É nas mecânicas de sobrevivência e fabricação de itens que o jogo acaba derrapando com um pouco mais de força. O fluxo de itens em Nightingale é longo e complicado: fabrique o recurso X na bancada 1, leve o recurso X para a bancada 2 para produzir o item Y, para completar o trabalho na bancada 3. Há um excesso de bancadas e receitas, até mais do que encontrei em Conan Exiles, que já parecia cansativo de vez em quando. Além disso, o menor traço de fome já reduz a vida máxima do personagem, que precisa comer de dez em dez minutos.
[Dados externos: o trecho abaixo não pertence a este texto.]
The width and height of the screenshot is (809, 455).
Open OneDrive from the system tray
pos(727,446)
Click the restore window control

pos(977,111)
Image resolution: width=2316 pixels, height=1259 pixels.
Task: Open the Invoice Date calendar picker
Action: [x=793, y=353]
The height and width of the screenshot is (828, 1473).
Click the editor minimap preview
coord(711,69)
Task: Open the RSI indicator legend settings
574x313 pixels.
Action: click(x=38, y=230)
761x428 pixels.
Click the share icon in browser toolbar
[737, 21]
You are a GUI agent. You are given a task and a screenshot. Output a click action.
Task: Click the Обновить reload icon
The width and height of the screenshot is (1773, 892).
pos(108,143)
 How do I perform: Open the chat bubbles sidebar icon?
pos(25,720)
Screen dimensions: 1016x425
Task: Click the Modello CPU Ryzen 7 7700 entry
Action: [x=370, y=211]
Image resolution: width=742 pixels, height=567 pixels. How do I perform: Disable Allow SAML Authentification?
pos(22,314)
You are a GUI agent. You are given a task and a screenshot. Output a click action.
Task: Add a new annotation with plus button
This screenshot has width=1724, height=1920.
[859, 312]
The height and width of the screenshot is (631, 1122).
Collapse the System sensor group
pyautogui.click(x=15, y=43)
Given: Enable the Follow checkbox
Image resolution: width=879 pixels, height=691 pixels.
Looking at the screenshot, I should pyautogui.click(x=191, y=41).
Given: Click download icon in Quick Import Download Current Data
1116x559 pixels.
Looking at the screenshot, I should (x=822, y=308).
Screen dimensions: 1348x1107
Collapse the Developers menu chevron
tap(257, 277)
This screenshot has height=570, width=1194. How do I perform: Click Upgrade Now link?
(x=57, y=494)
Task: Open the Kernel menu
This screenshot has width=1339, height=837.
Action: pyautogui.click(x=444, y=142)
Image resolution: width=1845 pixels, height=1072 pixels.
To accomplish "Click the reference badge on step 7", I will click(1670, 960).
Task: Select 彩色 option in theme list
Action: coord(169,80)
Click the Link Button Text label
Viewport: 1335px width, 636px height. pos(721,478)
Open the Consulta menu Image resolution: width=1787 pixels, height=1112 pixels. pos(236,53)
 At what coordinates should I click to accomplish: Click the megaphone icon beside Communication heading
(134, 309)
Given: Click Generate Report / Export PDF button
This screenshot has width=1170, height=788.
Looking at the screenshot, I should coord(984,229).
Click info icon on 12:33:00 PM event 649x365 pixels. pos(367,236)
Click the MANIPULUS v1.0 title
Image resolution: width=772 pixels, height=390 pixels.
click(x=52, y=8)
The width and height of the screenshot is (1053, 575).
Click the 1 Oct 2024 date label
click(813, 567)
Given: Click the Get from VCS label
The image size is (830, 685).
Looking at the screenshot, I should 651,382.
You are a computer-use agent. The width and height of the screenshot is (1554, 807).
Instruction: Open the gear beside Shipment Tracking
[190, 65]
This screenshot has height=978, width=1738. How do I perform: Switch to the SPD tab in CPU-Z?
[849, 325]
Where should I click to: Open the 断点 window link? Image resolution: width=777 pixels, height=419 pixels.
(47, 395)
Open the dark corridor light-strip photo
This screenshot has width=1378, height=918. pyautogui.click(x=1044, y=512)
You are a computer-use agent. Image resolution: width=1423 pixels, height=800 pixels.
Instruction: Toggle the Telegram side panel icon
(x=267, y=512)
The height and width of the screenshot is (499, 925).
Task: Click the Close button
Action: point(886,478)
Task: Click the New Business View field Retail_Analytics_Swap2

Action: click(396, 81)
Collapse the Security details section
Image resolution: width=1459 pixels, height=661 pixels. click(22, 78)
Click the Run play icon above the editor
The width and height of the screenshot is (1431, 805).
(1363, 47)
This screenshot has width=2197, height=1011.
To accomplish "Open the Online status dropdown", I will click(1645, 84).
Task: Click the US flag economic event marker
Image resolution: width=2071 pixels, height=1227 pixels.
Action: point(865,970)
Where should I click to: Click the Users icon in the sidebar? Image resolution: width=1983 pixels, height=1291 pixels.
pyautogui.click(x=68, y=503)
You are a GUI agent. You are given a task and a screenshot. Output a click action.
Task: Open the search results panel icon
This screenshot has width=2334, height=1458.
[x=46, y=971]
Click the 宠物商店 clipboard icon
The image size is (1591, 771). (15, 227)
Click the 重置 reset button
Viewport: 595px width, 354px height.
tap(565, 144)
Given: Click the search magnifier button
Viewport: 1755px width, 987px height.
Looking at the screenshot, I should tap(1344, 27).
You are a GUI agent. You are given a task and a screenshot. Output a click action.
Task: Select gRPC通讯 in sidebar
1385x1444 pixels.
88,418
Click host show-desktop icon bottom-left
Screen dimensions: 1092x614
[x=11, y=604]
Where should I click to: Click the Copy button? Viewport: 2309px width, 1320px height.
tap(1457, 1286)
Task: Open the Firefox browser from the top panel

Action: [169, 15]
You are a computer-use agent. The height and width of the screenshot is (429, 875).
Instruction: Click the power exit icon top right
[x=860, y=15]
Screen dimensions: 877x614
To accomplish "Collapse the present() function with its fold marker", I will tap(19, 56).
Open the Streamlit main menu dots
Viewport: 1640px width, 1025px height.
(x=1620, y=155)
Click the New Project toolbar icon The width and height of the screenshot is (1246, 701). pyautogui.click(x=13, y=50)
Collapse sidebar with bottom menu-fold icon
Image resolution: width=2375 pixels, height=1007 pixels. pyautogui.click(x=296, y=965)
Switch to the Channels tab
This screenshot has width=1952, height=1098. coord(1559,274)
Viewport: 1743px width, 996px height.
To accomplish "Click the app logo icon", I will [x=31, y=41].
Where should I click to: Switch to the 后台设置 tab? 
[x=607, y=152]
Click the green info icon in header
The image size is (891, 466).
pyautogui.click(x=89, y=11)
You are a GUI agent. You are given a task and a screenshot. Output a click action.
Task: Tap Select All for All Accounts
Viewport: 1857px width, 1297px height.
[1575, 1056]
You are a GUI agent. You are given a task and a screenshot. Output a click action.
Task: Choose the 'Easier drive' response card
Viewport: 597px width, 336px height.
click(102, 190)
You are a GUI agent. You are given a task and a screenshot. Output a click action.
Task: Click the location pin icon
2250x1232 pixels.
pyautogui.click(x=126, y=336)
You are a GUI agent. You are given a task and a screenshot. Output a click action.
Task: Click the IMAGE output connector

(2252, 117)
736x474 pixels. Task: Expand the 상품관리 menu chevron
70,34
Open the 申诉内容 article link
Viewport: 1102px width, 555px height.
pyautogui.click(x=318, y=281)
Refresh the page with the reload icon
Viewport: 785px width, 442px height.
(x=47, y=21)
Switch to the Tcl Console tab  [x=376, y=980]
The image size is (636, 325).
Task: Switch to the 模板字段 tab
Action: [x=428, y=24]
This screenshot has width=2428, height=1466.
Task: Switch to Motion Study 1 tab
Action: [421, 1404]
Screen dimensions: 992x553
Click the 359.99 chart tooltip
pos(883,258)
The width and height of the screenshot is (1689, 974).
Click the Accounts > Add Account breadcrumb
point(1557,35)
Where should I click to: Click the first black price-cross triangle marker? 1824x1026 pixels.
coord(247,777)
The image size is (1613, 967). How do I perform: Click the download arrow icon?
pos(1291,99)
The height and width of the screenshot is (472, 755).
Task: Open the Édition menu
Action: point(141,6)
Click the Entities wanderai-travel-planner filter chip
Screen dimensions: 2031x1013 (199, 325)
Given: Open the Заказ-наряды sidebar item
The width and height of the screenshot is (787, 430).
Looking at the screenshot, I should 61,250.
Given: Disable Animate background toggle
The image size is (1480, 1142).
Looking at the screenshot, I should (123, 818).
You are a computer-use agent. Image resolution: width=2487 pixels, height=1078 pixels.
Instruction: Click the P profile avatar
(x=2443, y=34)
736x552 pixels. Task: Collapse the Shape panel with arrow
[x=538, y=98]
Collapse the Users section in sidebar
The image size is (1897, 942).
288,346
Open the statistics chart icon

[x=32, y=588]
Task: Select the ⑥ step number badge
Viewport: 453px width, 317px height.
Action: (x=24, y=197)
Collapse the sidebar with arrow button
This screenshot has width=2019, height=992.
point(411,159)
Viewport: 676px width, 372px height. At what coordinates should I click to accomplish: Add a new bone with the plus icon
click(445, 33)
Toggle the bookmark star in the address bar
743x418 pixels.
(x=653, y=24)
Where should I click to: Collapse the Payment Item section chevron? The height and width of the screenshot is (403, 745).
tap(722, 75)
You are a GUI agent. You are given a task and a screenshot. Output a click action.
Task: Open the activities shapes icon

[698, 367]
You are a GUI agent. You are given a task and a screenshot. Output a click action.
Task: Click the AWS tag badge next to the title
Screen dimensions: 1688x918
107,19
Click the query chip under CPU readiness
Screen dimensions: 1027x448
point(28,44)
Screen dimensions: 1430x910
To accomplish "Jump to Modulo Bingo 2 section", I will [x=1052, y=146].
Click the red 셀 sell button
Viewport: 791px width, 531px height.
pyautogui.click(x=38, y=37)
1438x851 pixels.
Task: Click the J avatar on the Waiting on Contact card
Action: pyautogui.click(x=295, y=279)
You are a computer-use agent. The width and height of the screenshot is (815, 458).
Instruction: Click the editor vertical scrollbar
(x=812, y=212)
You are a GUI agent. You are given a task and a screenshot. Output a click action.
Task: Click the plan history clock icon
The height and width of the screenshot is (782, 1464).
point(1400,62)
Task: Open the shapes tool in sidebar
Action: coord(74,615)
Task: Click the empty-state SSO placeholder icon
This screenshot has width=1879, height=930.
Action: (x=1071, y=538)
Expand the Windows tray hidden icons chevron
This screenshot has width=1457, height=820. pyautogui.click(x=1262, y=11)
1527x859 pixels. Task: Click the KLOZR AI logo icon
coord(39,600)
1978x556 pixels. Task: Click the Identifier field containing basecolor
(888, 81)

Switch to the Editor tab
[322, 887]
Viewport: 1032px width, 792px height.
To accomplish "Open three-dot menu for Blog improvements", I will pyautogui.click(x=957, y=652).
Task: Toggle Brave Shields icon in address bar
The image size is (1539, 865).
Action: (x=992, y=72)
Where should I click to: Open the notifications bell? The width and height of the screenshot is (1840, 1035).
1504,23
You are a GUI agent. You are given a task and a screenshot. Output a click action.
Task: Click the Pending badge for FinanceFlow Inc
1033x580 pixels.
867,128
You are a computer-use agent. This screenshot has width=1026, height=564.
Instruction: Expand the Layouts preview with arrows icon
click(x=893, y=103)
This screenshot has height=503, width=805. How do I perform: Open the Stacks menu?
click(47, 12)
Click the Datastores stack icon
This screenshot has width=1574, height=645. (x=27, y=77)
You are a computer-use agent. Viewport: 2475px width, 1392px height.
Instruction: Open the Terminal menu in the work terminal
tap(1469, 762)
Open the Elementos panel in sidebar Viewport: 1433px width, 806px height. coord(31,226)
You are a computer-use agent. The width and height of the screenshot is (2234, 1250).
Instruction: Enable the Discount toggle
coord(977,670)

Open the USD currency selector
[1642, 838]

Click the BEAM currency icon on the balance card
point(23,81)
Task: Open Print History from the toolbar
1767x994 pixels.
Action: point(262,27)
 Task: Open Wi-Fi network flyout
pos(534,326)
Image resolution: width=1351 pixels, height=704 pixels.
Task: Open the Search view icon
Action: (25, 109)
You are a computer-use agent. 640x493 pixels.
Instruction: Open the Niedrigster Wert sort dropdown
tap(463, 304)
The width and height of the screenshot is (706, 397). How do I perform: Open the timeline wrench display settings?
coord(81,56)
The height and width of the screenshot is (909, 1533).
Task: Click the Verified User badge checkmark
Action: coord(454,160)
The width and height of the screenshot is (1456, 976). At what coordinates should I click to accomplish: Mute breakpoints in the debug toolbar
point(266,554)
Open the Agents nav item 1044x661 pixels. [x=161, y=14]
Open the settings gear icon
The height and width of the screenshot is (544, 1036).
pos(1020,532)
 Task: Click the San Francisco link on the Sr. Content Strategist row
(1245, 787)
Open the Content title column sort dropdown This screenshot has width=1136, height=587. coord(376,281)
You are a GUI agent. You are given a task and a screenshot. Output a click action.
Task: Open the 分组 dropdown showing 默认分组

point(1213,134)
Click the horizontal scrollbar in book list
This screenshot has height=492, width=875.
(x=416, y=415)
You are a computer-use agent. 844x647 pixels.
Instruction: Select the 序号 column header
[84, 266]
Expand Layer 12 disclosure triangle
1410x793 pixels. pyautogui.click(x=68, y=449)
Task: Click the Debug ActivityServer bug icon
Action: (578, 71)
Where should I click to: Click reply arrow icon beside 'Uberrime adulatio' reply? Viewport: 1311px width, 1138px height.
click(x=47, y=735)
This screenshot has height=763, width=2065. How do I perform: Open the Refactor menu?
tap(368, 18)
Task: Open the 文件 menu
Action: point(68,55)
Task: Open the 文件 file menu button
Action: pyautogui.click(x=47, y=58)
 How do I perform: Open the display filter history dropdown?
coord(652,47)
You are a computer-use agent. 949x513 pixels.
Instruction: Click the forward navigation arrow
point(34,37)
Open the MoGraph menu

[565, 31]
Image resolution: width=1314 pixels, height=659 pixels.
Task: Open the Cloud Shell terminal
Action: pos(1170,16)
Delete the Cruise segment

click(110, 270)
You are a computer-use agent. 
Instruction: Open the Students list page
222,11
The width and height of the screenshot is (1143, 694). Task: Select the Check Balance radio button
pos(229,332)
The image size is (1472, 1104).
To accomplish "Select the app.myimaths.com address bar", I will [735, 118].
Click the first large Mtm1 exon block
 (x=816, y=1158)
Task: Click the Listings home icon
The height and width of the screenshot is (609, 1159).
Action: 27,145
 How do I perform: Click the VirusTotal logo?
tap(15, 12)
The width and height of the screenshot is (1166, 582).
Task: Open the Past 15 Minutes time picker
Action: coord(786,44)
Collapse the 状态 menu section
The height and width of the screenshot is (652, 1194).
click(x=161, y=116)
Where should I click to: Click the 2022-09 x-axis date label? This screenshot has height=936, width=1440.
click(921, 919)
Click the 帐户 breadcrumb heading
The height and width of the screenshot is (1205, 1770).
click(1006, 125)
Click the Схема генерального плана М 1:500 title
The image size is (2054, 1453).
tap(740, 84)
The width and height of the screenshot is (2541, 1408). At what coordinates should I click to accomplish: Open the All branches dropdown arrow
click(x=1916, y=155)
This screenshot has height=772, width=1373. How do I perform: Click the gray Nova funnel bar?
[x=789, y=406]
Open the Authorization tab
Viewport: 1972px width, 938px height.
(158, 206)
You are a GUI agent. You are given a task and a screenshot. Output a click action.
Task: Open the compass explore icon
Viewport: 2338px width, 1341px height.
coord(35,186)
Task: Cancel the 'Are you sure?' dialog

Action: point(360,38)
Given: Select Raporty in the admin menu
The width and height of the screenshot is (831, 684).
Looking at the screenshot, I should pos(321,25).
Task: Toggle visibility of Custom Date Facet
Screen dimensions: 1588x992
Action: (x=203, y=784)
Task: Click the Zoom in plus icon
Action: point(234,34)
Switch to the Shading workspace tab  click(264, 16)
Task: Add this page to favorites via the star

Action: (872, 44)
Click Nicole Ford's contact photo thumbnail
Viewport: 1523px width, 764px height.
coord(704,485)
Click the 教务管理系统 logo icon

Da mesma forma, o menor traço de cansaço já reduz a estamina máxima, o que pode ser letal em combates.
Colírio Para Minhas Retinas
Visualmente, Nightingale é quase impecável. Seu único pecado seria o fato de ser exigente em termos de recursos da máquina. A otimização poderia ser muito melhor e me vi obrigado a reduzir diversos parâmetros para evitar engasgos. Ainda assim, no modo Balanceado do DLSS, o jogo é belo, dolorosamente belo, como não via em um jogo de sobrevivência havia muito tempo. A trilha sonora sutil, mas marcante, completa a experiência de imersão.
Evidentemente, há muita coisa técnica para ser melhorada no jogo. Ele está merecidamente em Acesso Antecipado, não se trata de uma obra acabada. Um bug me obrigou a literalmente recomeçar o tutorial com outro personagem. Outro bug removia os ícones dos itens em minha barra de acesso rápido. Não sei se compreendi erroneamente a função de minha Recruta ou se ela simplesmente sumia com os itens que eu dava para ela carregar. Passei por um travamento feio que forçou o reboot do PC.
Porém, em sua proposta, Nightingale é um sonho que se torna realidade: um convite para regiões mágicas infinitas, com um Norte possível, com estilo único e a promessa de aventuras inimagináveis.